I have not used the service offered by www.setupmadeeasy.com They have full shared contact administration service for Googel Apps. You may want to look at them.

I have a question for you. What do you use for task tracking and due date monitoring?
Thanks

January 26, 2010 | Unregistered CommenterDwarka

Thanks Dwarka. I've checked out setupmadeeasy and haven't complete given up on Salesforce. The folks there have been very responsive and I'm going to give their service a run next month.

For due date tracking we've moved from Sharepoint to a Google Apps spreadsheet. For task tracking we use a time entry database (Billquick) and Sales Orders in Quickbooks.

January 26, 2010 | Registered CommenterJoey Brannon

Joey-

Good insight. I've wondered if I should go ahead and switch to the Google Enterprise version of email hosting for our firm too. I'm holding off for just the reason you mentioned. We rely on the sharing of everything that Exchange offers, but a fix for you is not far away (and when it comes I'll be making the switch).

Where there is a hole in computing experience and service, there will be an innovator to fill that need - no doubt, it's coming. If I hear of something, I'll shoot it to you for your review.

Great blog and site!

Jason M. Blumer, CPA
Blumer & Associates, CPAs, PC
blogging at THRIVEal.com

January 31, 2010 | Unregistered CommenterJason M Blumer, CPA

Thanks, Jason. I think you're right. The market will embrace a simpler solution. I'm surprised it hasn't been developed yet.

Friday our team was recapping the various iterations we've attempted and their various shortcomings. I would be interested to hear your feedback from your firm's experience.

We started with Goldmine. Everything was in one place but reporting was a nightmare and email attachments caused major problems when file sizes (quickbooks files) exceeded 10MB.

We tried Microsoft CRM for a while but the costs of patches, upkeep and hosting it on our servers was phenomenal. And it was slow and buggy. I would talk to these MS Certified Gold Partners running CRM and they would tell me how blazing fast it was and how they had no bugs. After five minutes of conversation I would find out they had 10 times as much invested in hardware and their trained techs were spending hours each week/month maintaining the system. It wasn't for us.

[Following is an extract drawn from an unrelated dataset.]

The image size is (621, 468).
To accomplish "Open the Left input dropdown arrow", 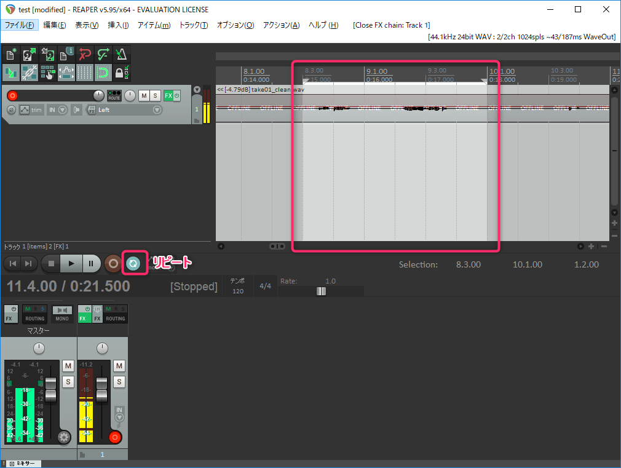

We came back to Exchange/Outlook and managed with three primary shared public folders for email archive, customers and contacts. Searching for an email was a nightmare and users had to remember to drag them to the public folder. Server side rules helped but they were often unreliable. It was slow but it worked. However, constant problems with VPN meant using Remote Web Workplace when out of the office. Compared to gmail RWW feels like the early 1990's.

There are three absolutely killer features of Google Apps that have made the switch from Exchange worth it for us.
1. Lighting fast email searches from anywhere with no need to purge old mail.
2. The ability to create and share calendars with users outside the domain in seconds (very useful for major client projects)
3. The ability to create web sites for client collaboration in minutes.

I know you'll get tremendous value from all of these. Keep me posted on your progress.
Best,
Joey

January 31, 2010 | Registered CommenterJoey Brannon

Joey: 2 years ago I worked for a very big consulting firm in Dallas, Texas and we used " Google apps" for all of our clients functions. This was not the free version, but still very affordable.
I was trying to switch " top producer" to "sales Force", but I think it is just too costly. I have found many free applications left to right online to do just exactly what needed. (i"m happy)

February 3, 2010 | Unregistered CommenterErick

Thanks for the feedback, Erick. Give me some insight on the free apps you're using. Ond of the things I like about Google Apps is the ability to step up to premier and get boat loads more storage for a very nominal investment.